Sounds obvious, right? This is so important for us Lefties to get through our thick skulls. My strategy was a good one, and it came after a lot of consideration about what most middle-of-the-road and Lefty people need. The two things I focused on were information and inspiration -- people need to know the issues, what can be done about them, and they have to believe it can be done.
I planned issue forums, clever flyers, mixtapes, an in-depth reference section for my campaign site etc., but how could I put all that together and get it out to people, by myself, in five weeks? Good ideas maybe, but they didn't match the resources I was working with. I had about $2,000 in donations and some old laser printers. I should've just churned out material, hired some help and pounded the street to stir up some buzz.
Lesson 4: Winning elections requires money and volunteers.
Even if you're running for a local office with a guerilla strategy like mine, money and manpower matter. Everything costs money, there is a ton work to be done and the candidate needs to spend time out on the streets. You don't need a fortune and an army of volunteers, but some allies will help you run the campaign you want to run. Just to be on the ballot required 2,700 signatures from voters inside the district. Considering that an hour of soliciting may only yield five signatures, the importance of volunteers becomes crucial.

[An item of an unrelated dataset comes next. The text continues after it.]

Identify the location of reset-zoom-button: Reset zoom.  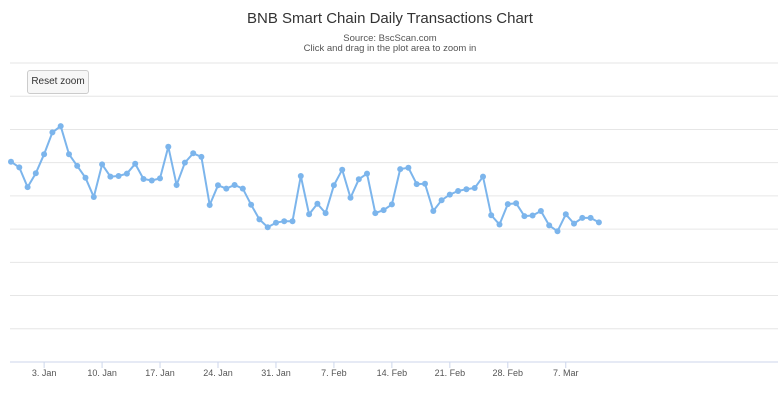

Lesson 5: Lefties need to unite around a clear agenda ... Now!
In New York everyone is Democrat. Nobody seems to know what that means, and believe me, I've asked around. New York City is supposed to be a base of progressive politics and we've had Republican mayors for 12 years and will probably have one for another four. What is going on?

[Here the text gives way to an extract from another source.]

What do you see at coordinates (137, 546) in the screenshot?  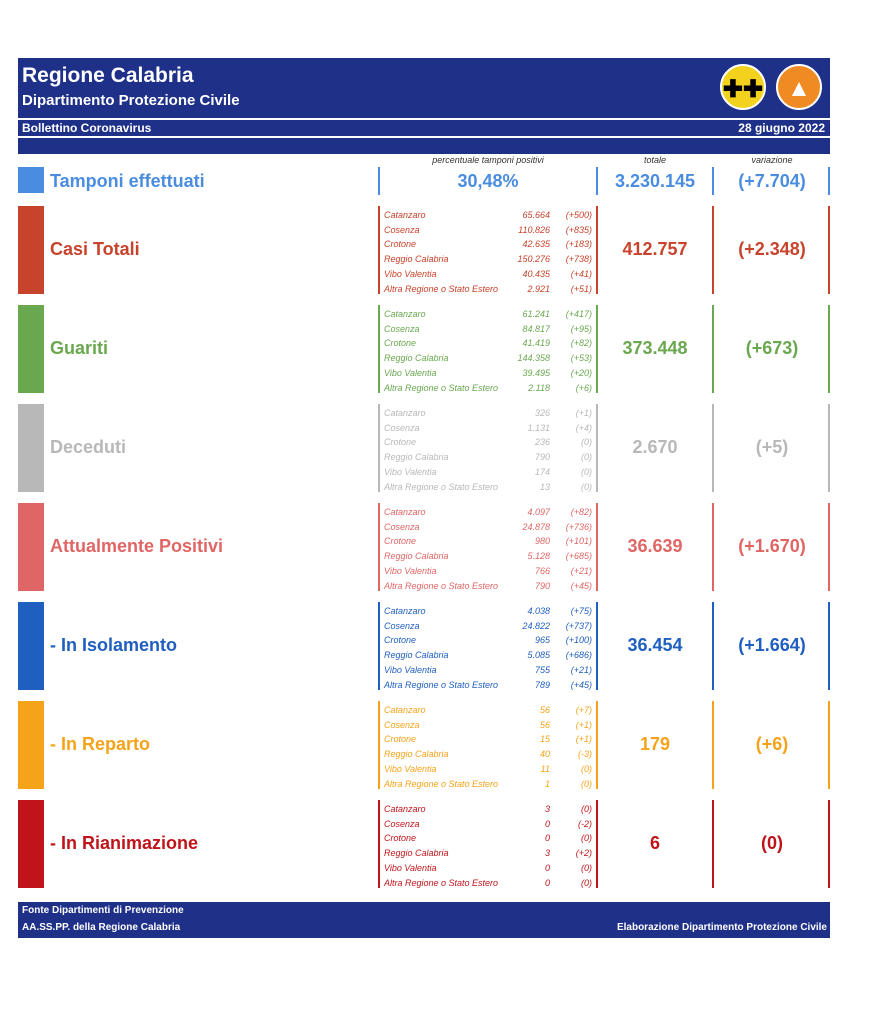 I see `category-label: Attualmente Positivi` at bounding box center [137, 546].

Like most New York Democrats, I was pretty uninspired by the candidates we put out for mayor. How do they stand out? What's the vision? It seems like a system that encourages sound bite answers and contribution check hunting favors Republicans while the Democrats are too scared to stand for anything clear and different.

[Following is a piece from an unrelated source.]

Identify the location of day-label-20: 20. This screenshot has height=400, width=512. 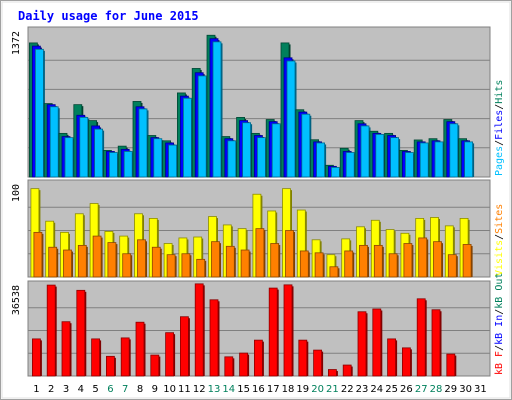
(318, 390).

Well guess what? We control that system! If Lefties are going to balance out this country's politics, we better stop tearing each other apart on issues like race, loyalty and "who said or did what when" and start talking policy.
The difference between talk and action is a mile wide, so the regular folks better understand that difference and demanding media and politicians who do too. Knowing what you're for is much more important than what you're against.
Right-wingers don't do nearly as much infighting as us lefties do. It's a problem of our ideology. We like inclusion, we like everyone having a say, but that can also get messy if we don't stay focused on what's going on and where we want to go. In short, we are each the causes and ultimate victims of the mess that is politics. Fortunately, we are also the solution.
So what now?
I want to make changes that improve people's lives. As much as I hate politics, it seemed like the right place to start. I hate politics because it feeds into a cycle of social deception, division and distraction while real issues go unaddressed. As councilman, I wanted to show that it's possible for elected officials to advance an agenda grounded in the needs and aspirations of regular people (read: non-campaign check writers). I honestly thought I could win.
I'm still focused on making changes, but I'm now more interested in bringing people the inspiration and information they need in order to pressure the political system to shape up. (Does anyone out there in the media like my style? I need a job.)
I care more about solving problems than politics. Rightist and leftist ideas are not mutually exclusive and they often raise valid issues the other side ignores. Once we agree on the basic definition of the problem and are serious about fixing it, I'll hear you out. Conveniently denying the awesome power of circumstances is a right-wing tendency that I don't embrace, but the ultimate power of individuals to take control of their lives is something I do embrace. To use that power we first need to know we have it, and then we have to want to use it.